Sirens had sounded. Most of London had descended into shelters, but to those in the cabaret, time seemed too dear to squander underground. Bombs began to fall near by: it was London’s worst night raid in weeks. The orchestra played Oh, Johnny a little louder.

Then the hit came. What had been a nightclub became a nightmare: heaps of wreckage crushing the heaps of dead and maimed, a shambles of silver slippers, broken magnums, torn sheet music, dented saxophones, smashed discs.

A special constable with the rather splendid name Ballard Berkeley was one of the first on the scene. He saw Snakehips Johnson decapitated and elegantly dressed people still sitting at tables seemingly almost in conversation, but stone dead. He was shocked to see looters, mingling with the firemen and the police, cutting the fingers from the dead to get at their expensive rings. Ballard Berkeley many years later became famous as the actor who played the major in Fawlty Towers.
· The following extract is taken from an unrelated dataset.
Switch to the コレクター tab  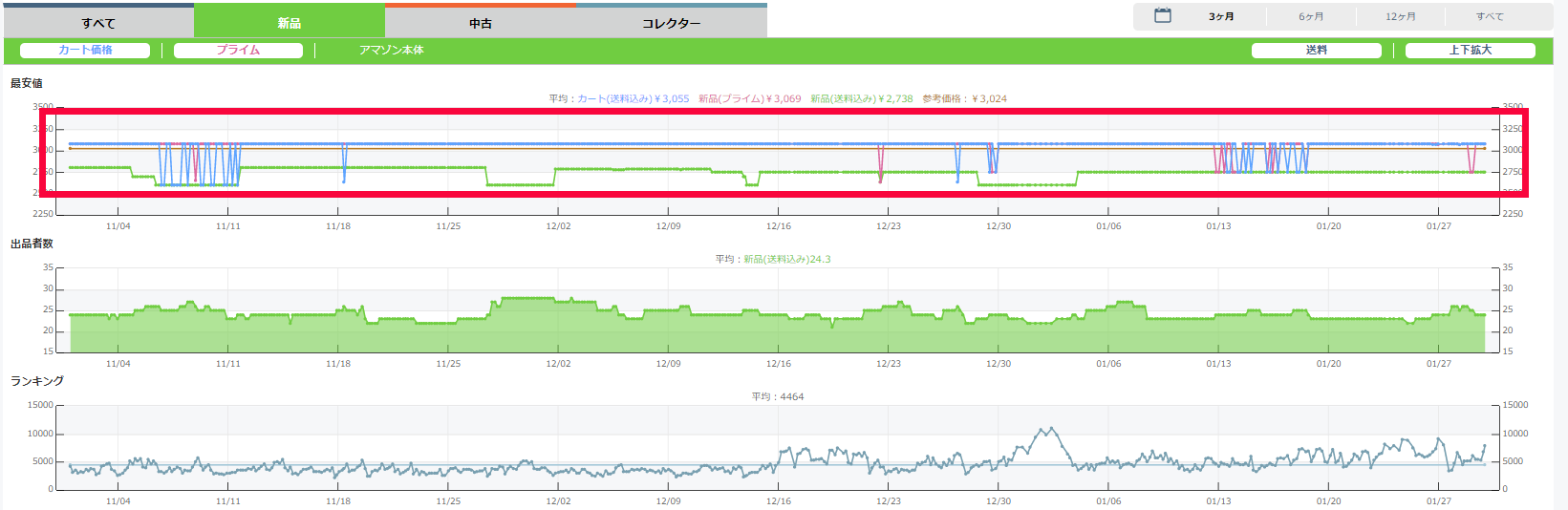point(671,23)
In 1929 British International Pictures released Piccadilly starring the beautiful Chinese-American actress Anna May Wong. The scene where Wong’s character Shosho performs her exotic dance in front of an adoring nightclub crowd was filmed in location at the Cafe de Paris. The film also includes a brief appearance from Charles Laughton playing a gluttonous diner – his first feature film performance.

In 1948, the Cafe de Paris was refurbished and seven years after the tragic death of Snakehips Johnson the doors reopened. Although it was again graced by royalty, notably Princess Margaret, the club never really regained its sophisticated aura it had before the war.

The only evening of note I can find was on 29th September 1965 when Lionel Blair introduced, to an extremely grateful public no doubt, his new dance called ‘The Kick’.I’m not sure but I don’t think it was a storming success.